Their emergence onstage can bring on gleeful screams worthy of a Justin Bieber performance. “It’s like attending a boy band concert,” Adisya said. “The girls start squealing, saying, ‘Oh, my God! He’s so cool!’ It’s like fangirling.”
The reigning king of this scene is Natta Reza, an Indonesian guy in his late 20s who is blessed with a perfect swoosh of black hair. His career is built upon a dreamy origin story. Several years ago, he spotted a young, veiled woman on Instagram, liked one of her photos and ended up chatting with her online.
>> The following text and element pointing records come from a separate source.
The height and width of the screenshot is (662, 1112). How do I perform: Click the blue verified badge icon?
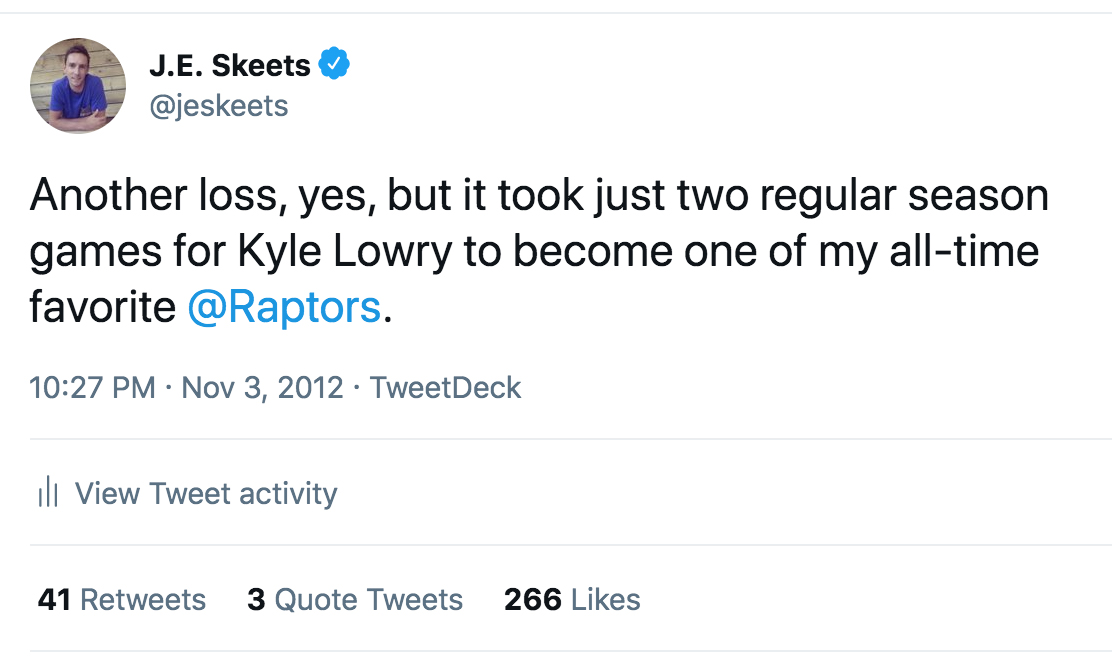(x=334, y=66)
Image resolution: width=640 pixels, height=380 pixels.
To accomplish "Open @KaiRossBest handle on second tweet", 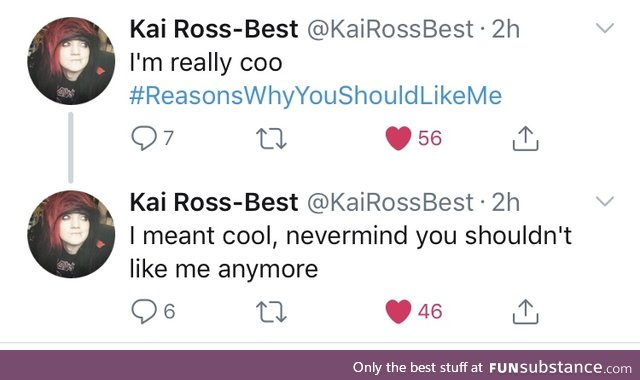I will tap(390, 203).
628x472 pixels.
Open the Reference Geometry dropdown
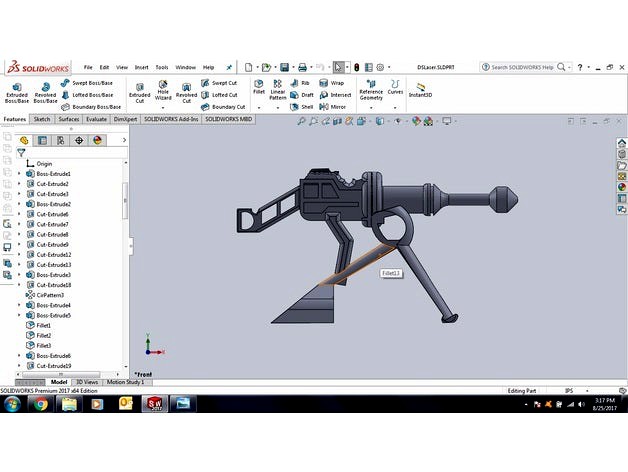371,90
He was instantly smitten. Within hours of that initial like, he proposed — and now his wife, Wardah Maulina, is a star in her own right. To their combined 2 million Instagram followers, they depict their young marriage, untainted by dating, as a never-ending fairy tale.
Reza has even used this narrative as a launch pad for his music career. His latest single, which in translation means “Dream Lover,” is nearing 7 million views on YouTube.
Both of them intersperse their anti-dating testimonials with endorsements: beauty products, junk food and halal juices promising quick weight loss. This is mixed in with the occasional religious lecture, including endorsements of polygamy, which is traditionally considered somewhat taboo in Indonesia.
The takeaway for college-aged Indonesian women, Afrianty said, is “Why make your life so difficult? Why work so hard to get a job? You can become someone’s second, third or fourth wife? Easy!”
This puritanical craze is hardly all-consuming. The mores it promotes are not the norm in Indonesia. But its power to sway young minds is undeniable, Afrianty says. It also belongs to a larger trend often called the “Arabization” of Indonesia.
Seafaring traders first brought Islam to Indonesia more than a millennia ago but, since then, societies scattered across the archipelago have cultivated their own Islamic rituals and ways of interpreting the faith. But in more recent years, Saudi Arabia has promoted its own brand of puritanism in Indonesia (along with many other Muslim-majority nations) — and has found a somewhat receptive audience.
This orthodox wave has taken on a life of its own. A subset of young Indonesians appears to be deciding that a hyper-conservative lifestyle is ideal. This has led to a flourishing of memes — and profits.
Tapping lovelorn angst is lucrative. Indonesia Tanpa Pacaran is believed to have at least 600,000 members — and each paid an enrollment fee of 180,000 rupiah or roughly $13, more than the daily minimum wage in the capital of Jakarta.
“This is all part of a growing Shariah economy in Indonesia,” Asmarani said. “It’s not just about fasting or praying five times a day. It’s all about fashion … and labeling everything ‘halal’ to increase sales.”